For the matchng, we use :

  • OpenAlex venues dataset (version of 12 april 2022)
  • Wikidata (quasi in "realtime" as retrieved via a SPARQL query - see below)

The matching can be tricky. Here various ways considered and the approach used here.

approach Pro cons
Match by ISSNL issn_l is the canonical id in OpenAlex not all venues have issn_l - which should have it and ISSN_L my be wrongly recorded
Match by ISSN Numbers Issns numbers are supposed to be unique identifiers of journals  Issns are sometimes used inconsistently; can be obsolete
Matching by titles Could be the only way in absence of identifiers  Can be difficult because titles may be inconsistently recorded (e.g. different languages or differently written) and some journals have very similar names
Match by publications e.g. using DOI and then venues  Higher confidence one uses publication and venue  more work needed

The approach used here to match only two venues if there are at least two elements from the above list which match (e.g. issn_l and title very similar).

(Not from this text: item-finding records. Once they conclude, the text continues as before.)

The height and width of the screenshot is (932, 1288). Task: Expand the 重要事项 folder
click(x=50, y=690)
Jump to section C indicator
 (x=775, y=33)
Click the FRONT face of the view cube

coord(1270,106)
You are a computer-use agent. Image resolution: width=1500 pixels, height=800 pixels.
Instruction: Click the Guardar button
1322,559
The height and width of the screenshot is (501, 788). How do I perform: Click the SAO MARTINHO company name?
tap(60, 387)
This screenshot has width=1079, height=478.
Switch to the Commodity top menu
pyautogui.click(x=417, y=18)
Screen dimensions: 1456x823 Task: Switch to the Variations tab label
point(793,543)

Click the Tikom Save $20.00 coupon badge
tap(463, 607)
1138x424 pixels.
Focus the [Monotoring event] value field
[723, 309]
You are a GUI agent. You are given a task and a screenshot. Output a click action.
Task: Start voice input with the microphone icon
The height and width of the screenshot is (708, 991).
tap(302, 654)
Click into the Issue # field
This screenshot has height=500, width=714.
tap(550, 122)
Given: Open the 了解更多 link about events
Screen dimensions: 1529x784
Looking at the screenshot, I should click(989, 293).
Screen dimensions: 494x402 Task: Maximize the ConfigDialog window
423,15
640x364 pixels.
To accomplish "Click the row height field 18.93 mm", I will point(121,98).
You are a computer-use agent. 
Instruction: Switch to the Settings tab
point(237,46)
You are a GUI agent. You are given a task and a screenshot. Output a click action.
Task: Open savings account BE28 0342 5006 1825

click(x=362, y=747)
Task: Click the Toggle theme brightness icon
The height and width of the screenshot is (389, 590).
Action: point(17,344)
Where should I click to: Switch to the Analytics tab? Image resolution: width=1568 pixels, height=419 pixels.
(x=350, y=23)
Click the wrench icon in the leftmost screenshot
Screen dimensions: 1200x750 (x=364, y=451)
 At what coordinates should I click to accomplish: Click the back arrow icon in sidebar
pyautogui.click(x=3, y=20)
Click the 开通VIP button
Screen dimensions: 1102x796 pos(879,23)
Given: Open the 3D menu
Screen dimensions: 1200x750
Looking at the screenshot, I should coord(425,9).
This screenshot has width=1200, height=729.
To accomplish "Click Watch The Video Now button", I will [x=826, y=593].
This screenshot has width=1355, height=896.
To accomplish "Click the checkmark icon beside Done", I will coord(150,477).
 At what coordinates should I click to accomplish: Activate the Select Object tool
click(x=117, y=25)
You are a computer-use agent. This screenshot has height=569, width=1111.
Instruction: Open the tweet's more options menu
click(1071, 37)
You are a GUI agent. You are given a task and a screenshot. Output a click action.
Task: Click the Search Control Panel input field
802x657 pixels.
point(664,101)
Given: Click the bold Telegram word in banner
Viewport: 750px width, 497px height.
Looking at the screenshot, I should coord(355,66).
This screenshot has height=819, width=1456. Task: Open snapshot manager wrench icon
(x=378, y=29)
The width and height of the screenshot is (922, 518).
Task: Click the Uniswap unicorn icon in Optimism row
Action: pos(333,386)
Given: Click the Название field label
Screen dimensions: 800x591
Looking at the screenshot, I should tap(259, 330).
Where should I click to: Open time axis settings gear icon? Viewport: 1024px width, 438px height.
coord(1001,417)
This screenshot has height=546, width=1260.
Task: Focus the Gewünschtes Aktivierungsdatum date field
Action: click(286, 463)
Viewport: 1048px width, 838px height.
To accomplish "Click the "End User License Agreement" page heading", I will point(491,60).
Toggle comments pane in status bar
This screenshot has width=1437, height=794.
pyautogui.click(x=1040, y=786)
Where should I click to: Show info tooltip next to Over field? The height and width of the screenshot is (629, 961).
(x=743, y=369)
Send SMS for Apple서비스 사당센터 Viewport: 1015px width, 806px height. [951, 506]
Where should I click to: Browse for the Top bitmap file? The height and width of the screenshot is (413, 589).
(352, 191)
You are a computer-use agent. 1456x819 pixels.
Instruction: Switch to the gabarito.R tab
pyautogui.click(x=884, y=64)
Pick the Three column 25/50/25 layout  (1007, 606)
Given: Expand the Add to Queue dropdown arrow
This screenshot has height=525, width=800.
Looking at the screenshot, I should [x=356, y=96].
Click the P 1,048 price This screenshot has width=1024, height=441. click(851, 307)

In the future, we plan to match also by publications using open datasets (e.g. from CRIS systems etc...)

3. Data overview (so far)

3.1 Wikidata Journals (retrieved on 13th May 2022)
set counts
items which are scholarly journals 114,511
items with issnl 97,225
...with OpenAlex_id 75,911
...with crossref_journal_id 68,109
...with scopus_source_id 33,818
...with era_journal_id 19,911
...with iso_4 3,663
...with oclc_control_id 6,696
...with danish_bif_id 14,156
...with opencitation_id 12,637
...with dimension_source_id 2,360
...with springer_journal_id 2,571
...with viaf_id 884
...with fatcat_id 378

N.B: the number of wikidata items more than doubled since March 11th, increasing from 29,150 to 61,897 (https://doi.org/10.5281/zenodo.6347127)

3.1 OpenAlex (version 20220412)
set numbers
Venues 124,066
... Venues with issnl 112,215
... Venues wth issnl and wikidata id 75,541

3. Call for contribution

  • the best way to help is to help edit wikidata by adding OpenAlex id
  • additionally, by checking OpenAlex venues and signaling to OurResearch potentially problematic entries (duplicates, venues which need to be split)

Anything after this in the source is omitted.